» **PROBLEM TO WORK ON**
Please tally the lines in the listing below that contain the string "status", treating uppercase and lowercase as different, and give only the number.
====== RECORDS SHOWN
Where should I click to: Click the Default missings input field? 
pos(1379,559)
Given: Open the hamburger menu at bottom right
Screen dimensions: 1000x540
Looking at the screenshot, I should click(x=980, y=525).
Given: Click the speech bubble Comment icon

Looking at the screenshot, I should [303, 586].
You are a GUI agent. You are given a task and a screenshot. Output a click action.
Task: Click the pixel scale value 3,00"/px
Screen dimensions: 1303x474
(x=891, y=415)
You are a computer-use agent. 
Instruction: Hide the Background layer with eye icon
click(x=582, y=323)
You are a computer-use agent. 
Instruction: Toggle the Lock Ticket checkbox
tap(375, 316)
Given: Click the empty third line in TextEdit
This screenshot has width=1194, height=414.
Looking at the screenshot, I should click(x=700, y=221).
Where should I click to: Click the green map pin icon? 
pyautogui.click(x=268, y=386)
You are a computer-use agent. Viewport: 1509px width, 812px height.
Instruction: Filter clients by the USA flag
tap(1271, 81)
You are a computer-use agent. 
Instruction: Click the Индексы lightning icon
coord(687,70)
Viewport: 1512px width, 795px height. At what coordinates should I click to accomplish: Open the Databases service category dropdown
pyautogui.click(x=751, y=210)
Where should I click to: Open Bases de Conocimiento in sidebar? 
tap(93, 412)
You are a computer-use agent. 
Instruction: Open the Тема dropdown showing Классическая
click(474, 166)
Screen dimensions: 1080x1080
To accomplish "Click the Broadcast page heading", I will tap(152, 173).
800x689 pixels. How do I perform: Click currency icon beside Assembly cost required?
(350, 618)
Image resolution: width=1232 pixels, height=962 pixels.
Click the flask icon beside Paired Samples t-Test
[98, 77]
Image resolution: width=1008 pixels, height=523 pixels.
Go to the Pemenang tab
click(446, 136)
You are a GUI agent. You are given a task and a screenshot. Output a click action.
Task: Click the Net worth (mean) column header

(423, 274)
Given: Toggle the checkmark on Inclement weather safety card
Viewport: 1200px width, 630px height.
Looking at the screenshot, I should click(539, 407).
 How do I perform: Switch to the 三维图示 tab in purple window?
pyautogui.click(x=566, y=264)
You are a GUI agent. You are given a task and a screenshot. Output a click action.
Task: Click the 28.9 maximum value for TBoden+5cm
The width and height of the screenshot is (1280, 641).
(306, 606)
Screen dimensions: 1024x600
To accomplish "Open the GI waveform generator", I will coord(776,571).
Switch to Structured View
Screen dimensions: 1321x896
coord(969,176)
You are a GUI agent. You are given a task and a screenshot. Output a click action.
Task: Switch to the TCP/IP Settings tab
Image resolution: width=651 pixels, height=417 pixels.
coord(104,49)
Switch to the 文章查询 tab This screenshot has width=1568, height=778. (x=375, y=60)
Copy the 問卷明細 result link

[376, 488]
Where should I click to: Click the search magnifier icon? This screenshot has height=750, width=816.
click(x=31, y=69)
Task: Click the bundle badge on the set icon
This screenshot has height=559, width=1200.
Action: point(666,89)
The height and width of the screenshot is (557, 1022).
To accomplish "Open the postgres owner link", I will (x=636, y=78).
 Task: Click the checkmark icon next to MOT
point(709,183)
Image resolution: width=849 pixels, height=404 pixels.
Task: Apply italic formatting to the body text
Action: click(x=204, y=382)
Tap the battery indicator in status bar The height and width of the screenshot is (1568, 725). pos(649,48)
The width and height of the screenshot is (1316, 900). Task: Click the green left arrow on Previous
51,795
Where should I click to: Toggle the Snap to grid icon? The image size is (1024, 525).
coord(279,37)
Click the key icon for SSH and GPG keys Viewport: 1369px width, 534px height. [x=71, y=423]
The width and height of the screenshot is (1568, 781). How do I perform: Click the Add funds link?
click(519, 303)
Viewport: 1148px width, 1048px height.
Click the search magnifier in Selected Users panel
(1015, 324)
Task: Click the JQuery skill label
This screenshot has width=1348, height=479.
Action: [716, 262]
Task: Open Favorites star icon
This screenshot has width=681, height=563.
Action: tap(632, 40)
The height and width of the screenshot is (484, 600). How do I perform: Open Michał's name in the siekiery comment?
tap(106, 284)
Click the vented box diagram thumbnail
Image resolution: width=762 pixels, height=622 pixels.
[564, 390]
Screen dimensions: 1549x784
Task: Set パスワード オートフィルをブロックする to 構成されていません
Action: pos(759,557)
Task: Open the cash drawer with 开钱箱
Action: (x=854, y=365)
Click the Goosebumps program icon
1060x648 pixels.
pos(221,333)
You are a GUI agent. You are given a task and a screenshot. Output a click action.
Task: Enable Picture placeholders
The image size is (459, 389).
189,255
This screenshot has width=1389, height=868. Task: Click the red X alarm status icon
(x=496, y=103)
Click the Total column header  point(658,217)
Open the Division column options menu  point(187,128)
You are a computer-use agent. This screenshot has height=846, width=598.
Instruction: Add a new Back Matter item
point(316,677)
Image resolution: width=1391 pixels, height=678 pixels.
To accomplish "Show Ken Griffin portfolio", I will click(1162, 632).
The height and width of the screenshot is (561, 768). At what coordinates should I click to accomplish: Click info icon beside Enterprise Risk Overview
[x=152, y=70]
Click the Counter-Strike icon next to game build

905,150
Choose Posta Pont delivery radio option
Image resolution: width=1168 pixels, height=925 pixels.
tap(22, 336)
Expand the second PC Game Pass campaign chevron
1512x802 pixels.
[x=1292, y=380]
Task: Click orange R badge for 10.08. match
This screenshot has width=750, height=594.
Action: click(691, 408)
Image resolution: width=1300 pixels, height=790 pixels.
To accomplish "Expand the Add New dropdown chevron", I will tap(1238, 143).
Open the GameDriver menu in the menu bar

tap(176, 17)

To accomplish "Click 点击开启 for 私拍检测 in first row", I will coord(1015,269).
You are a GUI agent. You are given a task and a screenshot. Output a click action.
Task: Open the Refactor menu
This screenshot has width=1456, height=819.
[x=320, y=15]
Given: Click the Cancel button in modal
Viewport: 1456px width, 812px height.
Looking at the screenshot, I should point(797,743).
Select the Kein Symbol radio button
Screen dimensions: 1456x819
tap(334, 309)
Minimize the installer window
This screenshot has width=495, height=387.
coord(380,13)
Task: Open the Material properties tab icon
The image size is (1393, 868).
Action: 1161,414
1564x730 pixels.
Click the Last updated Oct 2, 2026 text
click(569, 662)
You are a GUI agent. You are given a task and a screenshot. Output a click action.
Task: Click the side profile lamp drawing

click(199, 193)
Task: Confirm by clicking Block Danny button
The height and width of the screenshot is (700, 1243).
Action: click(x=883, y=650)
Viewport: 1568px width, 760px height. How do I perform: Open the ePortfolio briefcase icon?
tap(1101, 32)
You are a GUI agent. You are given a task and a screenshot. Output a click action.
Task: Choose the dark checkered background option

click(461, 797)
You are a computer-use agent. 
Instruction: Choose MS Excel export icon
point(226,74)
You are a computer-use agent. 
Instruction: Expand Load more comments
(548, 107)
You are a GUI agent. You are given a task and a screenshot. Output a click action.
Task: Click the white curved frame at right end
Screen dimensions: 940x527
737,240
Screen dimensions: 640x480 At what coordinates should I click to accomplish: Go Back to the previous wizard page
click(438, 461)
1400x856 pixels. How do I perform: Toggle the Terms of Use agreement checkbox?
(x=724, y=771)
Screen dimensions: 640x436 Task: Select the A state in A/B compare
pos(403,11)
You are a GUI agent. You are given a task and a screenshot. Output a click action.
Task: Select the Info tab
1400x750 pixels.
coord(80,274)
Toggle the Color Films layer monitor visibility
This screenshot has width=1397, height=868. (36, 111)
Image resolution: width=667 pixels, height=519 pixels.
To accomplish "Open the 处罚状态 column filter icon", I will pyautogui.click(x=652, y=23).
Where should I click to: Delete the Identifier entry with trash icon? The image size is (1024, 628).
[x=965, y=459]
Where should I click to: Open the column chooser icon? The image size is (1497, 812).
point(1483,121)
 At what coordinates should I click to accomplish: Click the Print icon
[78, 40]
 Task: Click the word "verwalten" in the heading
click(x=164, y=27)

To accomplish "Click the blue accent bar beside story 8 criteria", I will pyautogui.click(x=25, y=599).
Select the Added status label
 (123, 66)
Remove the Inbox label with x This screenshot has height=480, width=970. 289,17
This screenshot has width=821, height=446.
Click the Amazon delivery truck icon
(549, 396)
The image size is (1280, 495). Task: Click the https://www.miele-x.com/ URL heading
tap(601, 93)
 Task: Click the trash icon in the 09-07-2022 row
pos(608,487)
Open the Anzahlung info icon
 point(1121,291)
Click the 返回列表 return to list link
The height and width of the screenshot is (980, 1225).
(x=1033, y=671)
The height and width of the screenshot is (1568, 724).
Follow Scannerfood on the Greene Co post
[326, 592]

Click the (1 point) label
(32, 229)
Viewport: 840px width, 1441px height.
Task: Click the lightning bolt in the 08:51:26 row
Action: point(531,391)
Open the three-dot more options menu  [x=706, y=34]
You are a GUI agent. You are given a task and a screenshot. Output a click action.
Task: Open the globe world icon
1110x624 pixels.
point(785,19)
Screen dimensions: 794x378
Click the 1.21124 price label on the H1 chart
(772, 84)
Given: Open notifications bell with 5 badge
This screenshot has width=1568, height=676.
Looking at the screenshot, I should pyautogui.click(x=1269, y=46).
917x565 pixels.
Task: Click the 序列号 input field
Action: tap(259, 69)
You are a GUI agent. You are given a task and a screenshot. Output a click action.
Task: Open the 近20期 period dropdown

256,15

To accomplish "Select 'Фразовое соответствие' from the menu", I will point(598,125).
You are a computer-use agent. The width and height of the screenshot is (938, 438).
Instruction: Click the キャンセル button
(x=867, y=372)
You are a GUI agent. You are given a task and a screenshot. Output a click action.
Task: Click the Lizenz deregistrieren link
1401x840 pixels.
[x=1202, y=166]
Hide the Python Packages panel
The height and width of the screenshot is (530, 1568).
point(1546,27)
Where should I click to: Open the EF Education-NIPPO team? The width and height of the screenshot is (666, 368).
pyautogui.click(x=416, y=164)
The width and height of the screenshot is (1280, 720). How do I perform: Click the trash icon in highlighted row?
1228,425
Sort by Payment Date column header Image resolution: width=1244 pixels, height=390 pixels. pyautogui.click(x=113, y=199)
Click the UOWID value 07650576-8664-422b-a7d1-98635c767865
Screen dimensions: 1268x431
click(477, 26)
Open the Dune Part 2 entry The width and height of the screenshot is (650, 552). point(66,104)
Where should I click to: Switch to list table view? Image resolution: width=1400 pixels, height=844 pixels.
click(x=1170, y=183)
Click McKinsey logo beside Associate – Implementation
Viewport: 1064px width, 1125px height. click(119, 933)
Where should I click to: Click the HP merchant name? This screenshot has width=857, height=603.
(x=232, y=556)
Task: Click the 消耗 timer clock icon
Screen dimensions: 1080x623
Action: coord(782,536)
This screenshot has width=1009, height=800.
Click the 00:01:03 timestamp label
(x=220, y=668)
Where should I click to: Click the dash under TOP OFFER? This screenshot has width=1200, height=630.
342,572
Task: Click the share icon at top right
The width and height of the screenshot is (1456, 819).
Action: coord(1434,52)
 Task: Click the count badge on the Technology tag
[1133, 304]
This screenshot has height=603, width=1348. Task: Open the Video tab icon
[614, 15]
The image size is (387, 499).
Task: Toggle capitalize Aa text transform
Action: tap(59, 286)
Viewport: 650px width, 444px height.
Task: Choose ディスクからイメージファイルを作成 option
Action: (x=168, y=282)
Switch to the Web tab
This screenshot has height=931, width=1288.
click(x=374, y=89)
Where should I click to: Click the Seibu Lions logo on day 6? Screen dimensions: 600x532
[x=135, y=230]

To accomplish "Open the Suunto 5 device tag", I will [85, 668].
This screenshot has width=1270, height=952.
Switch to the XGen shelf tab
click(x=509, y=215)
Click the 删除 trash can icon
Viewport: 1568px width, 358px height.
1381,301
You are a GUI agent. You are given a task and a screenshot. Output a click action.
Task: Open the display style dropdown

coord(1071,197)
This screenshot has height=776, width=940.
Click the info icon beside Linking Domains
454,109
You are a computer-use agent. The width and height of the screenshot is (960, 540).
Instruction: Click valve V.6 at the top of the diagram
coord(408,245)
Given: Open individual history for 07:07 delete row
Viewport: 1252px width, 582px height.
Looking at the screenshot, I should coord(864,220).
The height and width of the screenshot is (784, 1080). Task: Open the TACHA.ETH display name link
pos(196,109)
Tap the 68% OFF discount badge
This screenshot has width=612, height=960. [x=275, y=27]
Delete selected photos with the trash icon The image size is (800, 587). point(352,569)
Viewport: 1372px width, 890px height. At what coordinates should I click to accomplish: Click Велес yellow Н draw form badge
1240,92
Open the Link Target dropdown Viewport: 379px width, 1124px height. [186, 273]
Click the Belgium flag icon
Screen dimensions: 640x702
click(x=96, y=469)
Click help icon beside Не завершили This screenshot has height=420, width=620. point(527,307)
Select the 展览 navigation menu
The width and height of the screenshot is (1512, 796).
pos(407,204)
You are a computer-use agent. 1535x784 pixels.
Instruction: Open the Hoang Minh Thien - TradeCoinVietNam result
============
» **OUTPUT BELOW**
3